Implementation and Business Impact
"Stainless saves us the trouble of keeping multiple SDKs in sync and delivers what we need and in a package our customers expect"
Following Andrew's evaluation, Weights and Biases selected Stainless and began implementation planning. While the team still needs to add custom functionality like batch processing on top of the generated SDKs, Stainless handles the foundational multi-language SDK generation, allowing the team to focus more on core product development.
Stainless is also working closely with the Weights and Biases team to execute a phased rollout of their new SDKs - starting with TypeScript and Go, then Java with React hooks, with C# support to follow.
Business outcomes
Engineering velocity - Andrew’s team can focus more on core products instead of manual SDK maintenance across multiple languages.
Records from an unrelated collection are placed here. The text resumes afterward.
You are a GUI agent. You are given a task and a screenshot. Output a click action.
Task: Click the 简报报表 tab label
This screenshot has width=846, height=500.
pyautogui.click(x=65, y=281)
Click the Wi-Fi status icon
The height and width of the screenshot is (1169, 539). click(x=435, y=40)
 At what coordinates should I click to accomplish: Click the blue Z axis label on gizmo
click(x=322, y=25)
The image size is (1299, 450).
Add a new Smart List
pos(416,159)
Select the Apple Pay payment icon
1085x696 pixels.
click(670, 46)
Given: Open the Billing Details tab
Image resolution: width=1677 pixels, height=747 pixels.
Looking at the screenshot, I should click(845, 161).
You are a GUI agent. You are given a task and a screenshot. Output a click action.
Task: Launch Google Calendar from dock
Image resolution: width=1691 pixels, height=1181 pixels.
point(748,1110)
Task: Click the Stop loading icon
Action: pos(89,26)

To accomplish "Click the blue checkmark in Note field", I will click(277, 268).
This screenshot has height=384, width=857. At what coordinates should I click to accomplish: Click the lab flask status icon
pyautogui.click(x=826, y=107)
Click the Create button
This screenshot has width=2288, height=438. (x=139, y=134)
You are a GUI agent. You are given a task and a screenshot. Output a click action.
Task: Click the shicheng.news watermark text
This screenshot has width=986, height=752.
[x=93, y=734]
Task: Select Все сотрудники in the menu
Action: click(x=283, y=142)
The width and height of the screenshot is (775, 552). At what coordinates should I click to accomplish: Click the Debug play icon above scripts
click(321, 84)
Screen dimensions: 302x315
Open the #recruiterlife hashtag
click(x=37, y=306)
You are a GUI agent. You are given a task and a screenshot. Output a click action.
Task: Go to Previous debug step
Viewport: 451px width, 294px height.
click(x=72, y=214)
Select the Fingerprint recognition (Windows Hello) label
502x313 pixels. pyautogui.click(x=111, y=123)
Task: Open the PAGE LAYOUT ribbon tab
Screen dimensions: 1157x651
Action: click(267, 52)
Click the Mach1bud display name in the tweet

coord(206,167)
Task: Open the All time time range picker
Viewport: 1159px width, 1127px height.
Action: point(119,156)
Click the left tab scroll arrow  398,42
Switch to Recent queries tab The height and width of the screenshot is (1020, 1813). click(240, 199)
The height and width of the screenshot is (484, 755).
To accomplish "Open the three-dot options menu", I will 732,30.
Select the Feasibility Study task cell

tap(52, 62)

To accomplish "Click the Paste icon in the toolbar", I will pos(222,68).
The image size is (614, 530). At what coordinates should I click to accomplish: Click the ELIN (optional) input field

Market expansion - Weights and Biases can now serve developers in Go, Java, and C# ecosystems who were previously unable to integrate with the platform.
Automated maintenance - API changes from FastAPI automatically propagate to all language SDKs without manual intervention.
Architectural integration - Generated SDKs integrate seamlessly with their existing package structure through custom submodule mounting.